## [Aim of the exercise]
In your copy, include every line of the listing below exactly but none of the pictures.

## [Data for the task]
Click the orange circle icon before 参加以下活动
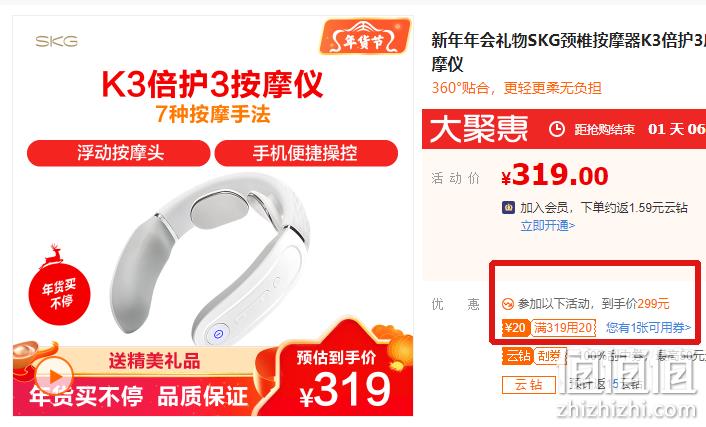This screenshot has width=706, height=427. (507, 304)
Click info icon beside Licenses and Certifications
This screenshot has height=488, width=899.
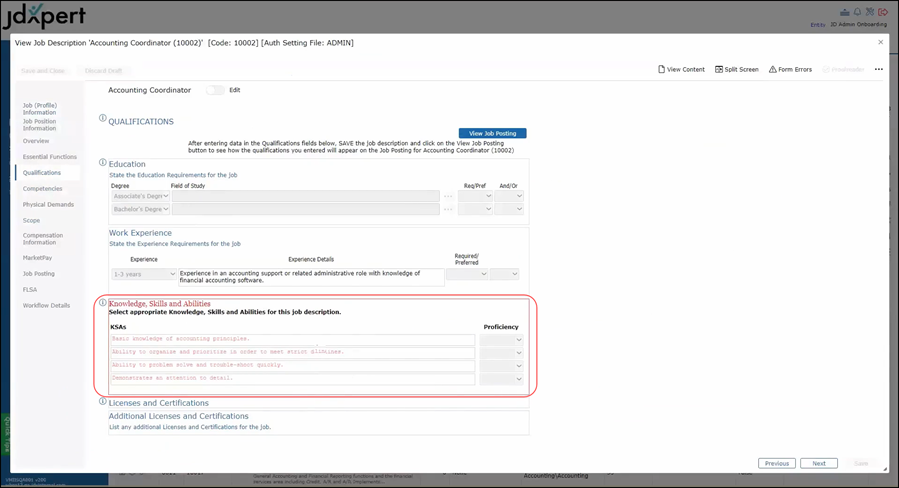tap(102, 402)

## [Answer]
Click the orange circle icon before 参加以下活动
This screenshot has width=706, height=427. (507, 304)
Click info icon beside Licenses and Certifications
This screenshot has height=488, width=899.
tap(102, 402)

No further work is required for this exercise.